PROBLEM TO SOLVE: Every line in the data below that includes "Select" belongs in the answer, copied as it stands.

Items from a dataset:
________
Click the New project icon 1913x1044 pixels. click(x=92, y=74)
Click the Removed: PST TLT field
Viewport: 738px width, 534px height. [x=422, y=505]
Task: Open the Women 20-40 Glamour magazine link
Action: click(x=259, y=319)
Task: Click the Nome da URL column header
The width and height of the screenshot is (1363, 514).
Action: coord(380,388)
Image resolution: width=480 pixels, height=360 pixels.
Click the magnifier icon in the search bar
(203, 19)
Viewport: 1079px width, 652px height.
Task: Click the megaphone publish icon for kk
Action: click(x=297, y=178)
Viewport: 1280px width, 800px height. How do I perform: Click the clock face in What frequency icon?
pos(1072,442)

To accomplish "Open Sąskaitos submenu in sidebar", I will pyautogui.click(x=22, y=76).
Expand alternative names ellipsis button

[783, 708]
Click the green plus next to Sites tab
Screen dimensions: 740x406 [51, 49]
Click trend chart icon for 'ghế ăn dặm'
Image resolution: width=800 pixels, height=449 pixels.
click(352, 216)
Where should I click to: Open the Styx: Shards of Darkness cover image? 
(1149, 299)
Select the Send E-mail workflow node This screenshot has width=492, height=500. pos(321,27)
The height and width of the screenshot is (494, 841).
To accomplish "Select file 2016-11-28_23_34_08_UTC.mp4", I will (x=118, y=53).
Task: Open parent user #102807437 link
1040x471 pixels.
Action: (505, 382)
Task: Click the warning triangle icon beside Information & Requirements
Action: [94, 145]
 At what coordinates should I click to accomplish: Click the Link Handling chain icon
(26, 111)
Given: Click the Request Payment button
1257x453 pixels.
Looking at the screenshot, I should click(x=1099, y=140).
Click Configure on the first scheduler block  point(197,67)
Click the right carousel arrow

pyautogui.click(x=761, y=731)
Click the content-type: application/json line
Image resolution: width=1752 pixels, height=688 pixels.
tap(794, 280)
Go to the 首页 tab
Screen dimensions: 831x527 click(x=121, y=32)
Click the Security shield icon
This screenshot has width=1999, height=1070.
________
RESPONSE TO THE EXERCISE:
Select the Send E-mail workflow node This screenshot has width=492, height=500. pos(321,27)
To accomplish "Select file 2016-11-28_23_34_08_UTC.mp4", I will (x=118, y=53).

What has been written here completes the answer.